→ **Listed records**:
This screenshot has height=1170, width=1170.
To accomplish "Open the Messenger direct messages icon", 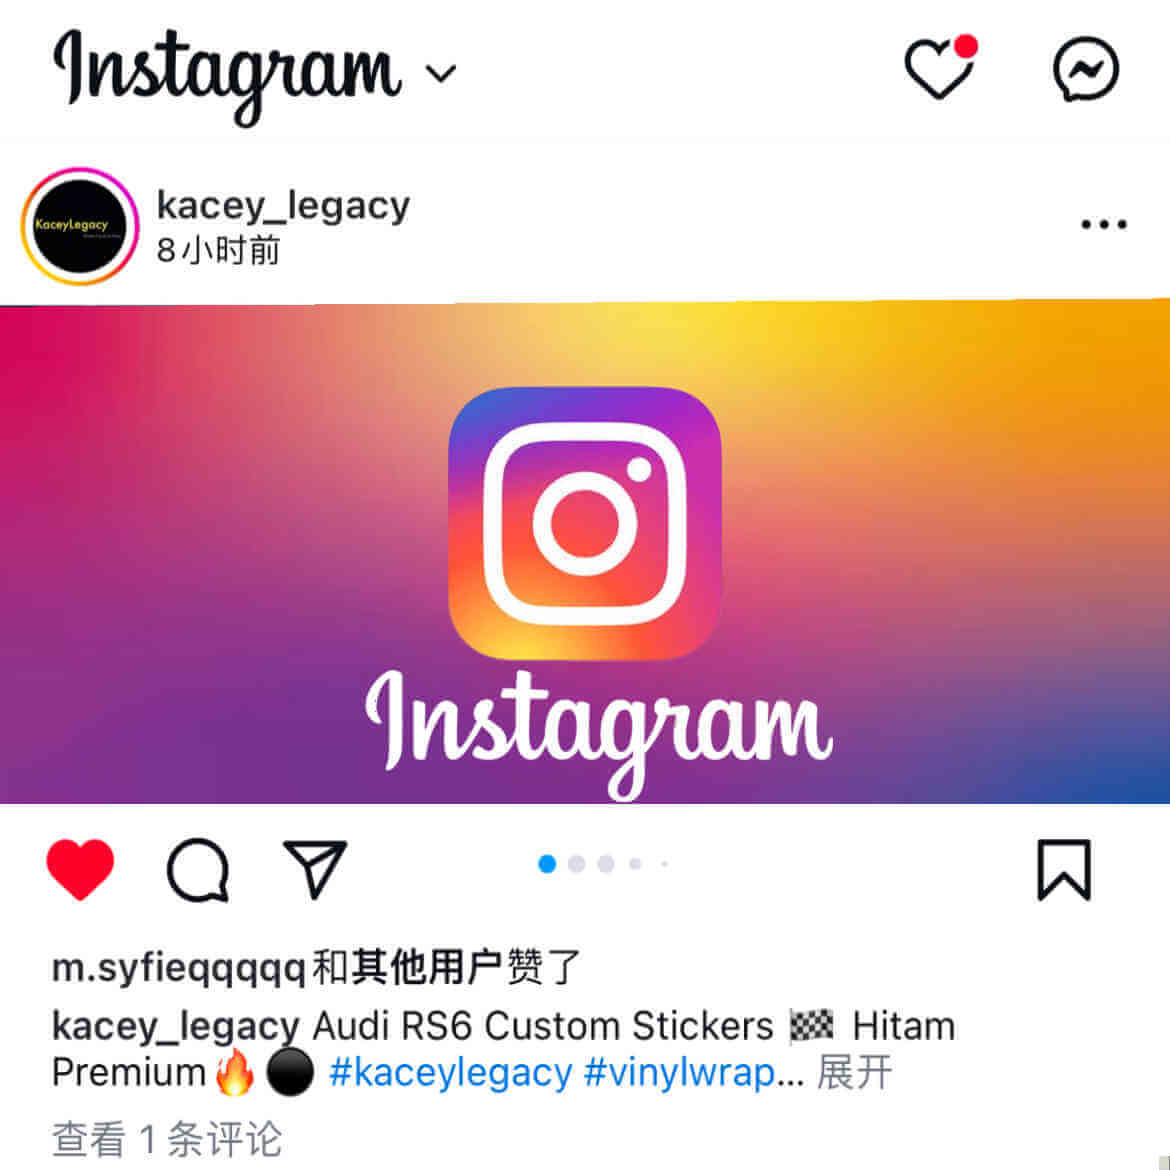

--

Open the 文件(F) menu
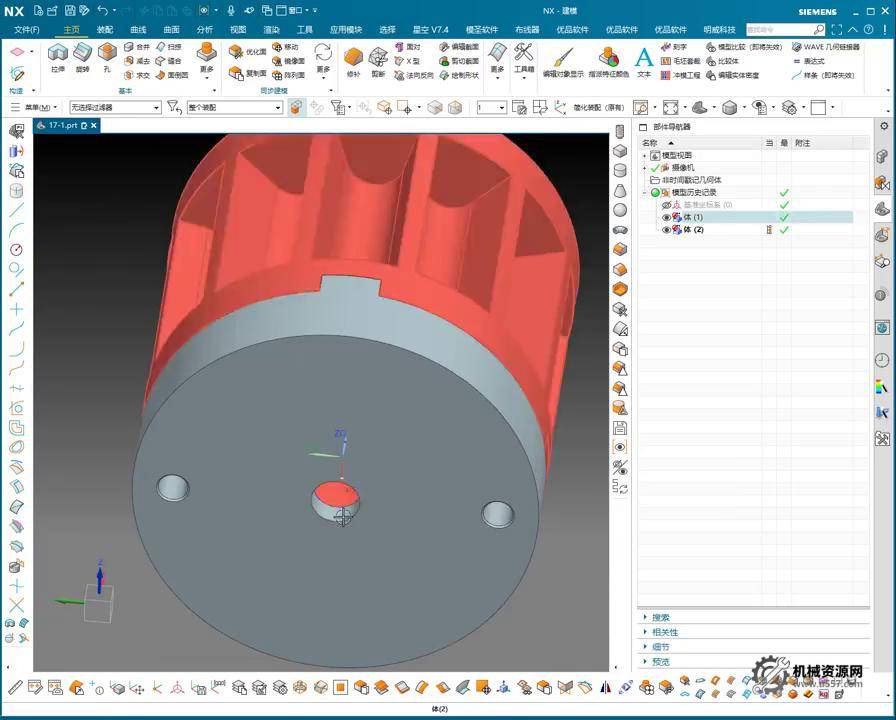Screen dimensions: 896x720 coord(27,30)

==

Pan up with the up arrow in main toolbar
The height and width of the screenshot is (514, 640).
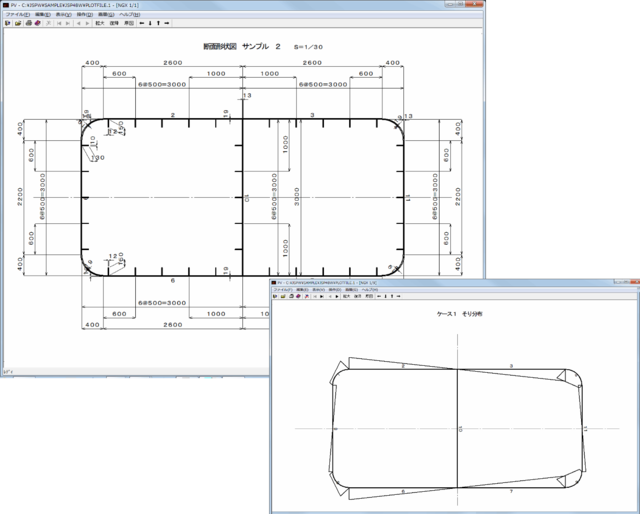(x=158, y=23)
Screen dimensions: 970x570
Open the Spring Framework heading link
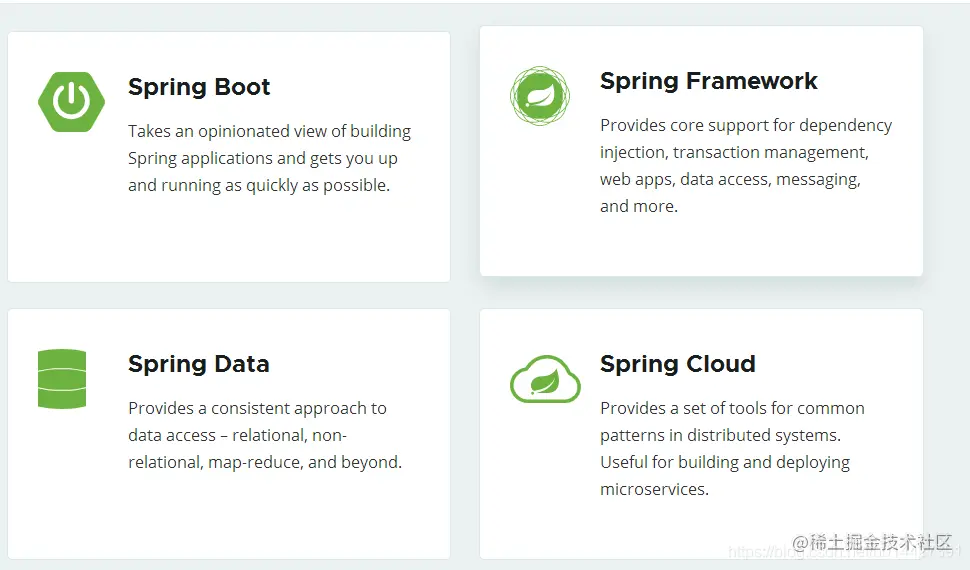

→ **Exercise goal**: Arrange as a numbered list the lines of the listing from the line containing "This screenshot has height=1170, width=1170." through the line containing "the Messenger direct", both included, leaving out blank lines and pictures.

→ **Answer**:
1. This screenshot has height=1170, width=1170.
2. To accomplish "Open the Messenger direct messages icon", 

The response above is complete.